Brian Ballentine v. Christopher Tucker
28 F.4th 54
9th Cir.2022Background
- Plaintiffs (members of Sunset Activist Collective/CopBlock) repeatedly chalked large, anti‑police messages on public sidewalks at Metro headquarters and the courthouse in Las Vegas in 2013.
- After an initial June 8 citation under Nevada’s graffiti statute, Detective Christopher Tucker investigated, monitored Plaintiffs’ social media, and prepared arrest declarations for July 13 and July 18 chalkings that referenced Plaintiffs’ affiliations and message content.
- Officers present at the courthouse did not stop or arrest Plaintiffs during the July 18 incident; cleanup costs were documented; criminal charges were later filed and ultimately dropped.
- Plaintiffs sued under 42 U.S.C. § 1983 for retaliatory arrest in violation of the First Amendment; the district court initially allowed the claim to proceed but, after remand, granted Tucker qualified immunity.
- The Ninth Circuit held that a reasonable jury could find a First Amendment violation (applying Nieves’ framework and the differential‑treatment exception) and reversed the grant of qualified immunity because Ninth Circuit precedent had clearly established the relevant right by 2013; the case was remanded.
Issues
| Issue | Plaintiff's Argument | Defendant's Argument | Held |
|---|---|---|---|
| Whether Tucker violated the First Amendment by arresting Plaintiffs in retaliation for chalking | Ballentine: chalking = protected speech; arrests were motivated by retaliatory animus | Tucker: arrests were supported by probable cause for graffiti | Genuine dispute of material fact; a reasonable jury could find a First Amendment violation |
| Whether Nieves bars the claim because probable cause existed | Ballentine: Nieves exception applies—chalking is an offense that rarely leads to arrest and similarly situated non‑critical chalkers were not arrested (differential treatment) | Tucker: no objective evidence of differential treatment; probable cause defeats the claim | Court applied Nieves; plaintiffs presented objective evidence of differential treatment sufficient to invoke the narrow exception |
| Whether Tucker is entitled to qualified immunity for arrests made in 2013 | Ballentine: Ninth Circuit cases (Skoog, Ford) had already clearly established that retaliatory law‑enforcement action is unlawful even if probable cause exists | Tucker: Nieves (2019) shows uncertainty; Acosta/Bini create circuit ambiguity; official lacked fair warning in 2013 | Right was "clearly established" in this circuit by Skoog and Ford by 2013; qualified immunity reversed; case remanded |
Key Cases Cited
- Nieves v. Bartlett, 139 S. Ct. 1715 (2019) (Supreme Court rule: retaliatory‑arrest plaintiffs generally must plead absence of probable cause, with a narrow differential‑treatment exception)

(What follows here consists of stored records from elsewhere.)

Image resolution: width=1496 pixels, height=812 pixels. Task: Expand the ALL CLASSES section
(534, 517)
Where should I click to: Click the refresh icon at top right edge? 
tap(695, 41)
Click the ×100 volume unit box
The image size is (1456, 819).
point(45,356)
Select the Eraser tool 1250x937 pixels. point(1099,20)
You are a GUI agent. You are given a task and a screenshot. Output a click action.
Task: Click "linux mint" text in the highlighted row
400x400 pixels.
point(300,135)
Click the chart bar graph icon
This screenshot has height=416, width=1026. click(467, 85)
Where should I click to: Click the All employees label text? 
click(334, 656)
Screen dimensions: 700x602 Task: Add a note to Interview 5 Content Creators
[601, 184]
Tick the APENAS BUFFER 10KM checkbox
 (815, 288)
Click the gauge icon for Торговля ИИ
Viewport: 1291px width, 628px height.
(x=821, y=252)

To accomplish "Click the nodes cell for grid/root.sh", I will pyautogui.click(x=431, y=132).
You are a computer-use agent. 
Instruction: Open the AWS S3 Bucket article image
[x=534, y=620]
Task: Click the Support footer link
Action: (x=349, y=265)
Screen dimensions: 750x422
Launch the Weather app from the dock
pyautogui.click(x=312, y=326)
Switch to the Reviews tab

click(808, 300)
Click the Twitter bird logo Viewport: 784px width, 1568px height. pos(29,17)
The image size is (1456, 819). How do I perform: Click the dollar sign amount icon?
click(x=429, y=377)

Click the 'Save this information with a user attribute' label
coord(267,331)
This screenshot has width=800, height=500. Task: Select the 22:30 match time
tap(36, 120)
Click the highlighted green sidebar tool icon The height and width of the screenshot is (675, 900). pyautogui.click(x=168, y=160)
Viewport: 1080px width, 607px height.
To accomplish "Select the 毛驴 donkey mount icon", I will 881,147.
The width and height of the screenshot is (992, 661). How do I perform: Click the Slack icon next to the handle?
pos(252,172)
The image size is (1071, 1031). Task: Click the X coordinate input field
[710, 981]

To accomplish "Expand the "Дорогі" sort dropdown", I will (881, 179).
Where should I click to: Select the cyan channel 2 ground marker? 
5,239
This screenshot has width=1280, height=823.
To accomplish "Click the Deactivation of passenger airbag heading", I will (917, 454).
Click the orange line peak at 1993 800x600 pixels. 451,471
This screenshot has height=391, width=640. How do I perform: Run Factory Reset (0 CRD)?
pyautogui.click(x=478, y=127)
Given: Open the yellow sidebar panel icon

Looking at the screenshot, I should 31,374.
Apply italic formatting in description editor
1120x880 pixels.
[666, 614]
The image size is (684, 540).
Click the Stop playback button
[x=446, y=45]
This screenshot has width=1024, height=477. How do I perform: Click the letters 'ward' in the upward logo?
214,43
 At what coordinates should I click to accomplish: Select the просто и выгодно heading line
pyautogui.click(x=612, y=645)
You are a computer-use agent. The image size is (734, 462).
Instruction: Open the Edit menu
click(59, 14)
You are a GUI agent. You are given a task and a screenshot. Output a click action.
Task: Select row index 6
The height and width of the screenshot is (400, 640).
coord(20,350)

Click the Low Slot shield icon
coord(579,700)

- Skoog v. County of Clackamas, 469 F.3d 1221 (9th Cir. 2006) (recognized right to be free from retaliatory police action even when probable cause exists)
- Ford v. City of Yakima, 706 F.3d 1188 (9th Cir. 2013) (held Skoog had clearly established the right in this circuit)
- Acosta v. City of Costa Mesa, 718 F.3d 800 (9th Cir. 2013) (examined state of law as of an earlier arrest date and found no clearly established right at that earlier time)
- Pearson v. Callahan, 555 U.S. 223 (2009) (qualified immunity two‑step framework; courts may decide order of prongs)
- District of Columbia v. Wesby, 138 S. Ct. 577 (2018) (clarified standard for determining whether a right is clearly established)
- Saucier v. Katz, 533 U.S. 194 (2001) (articulated initial framework for qualified immunity analysis)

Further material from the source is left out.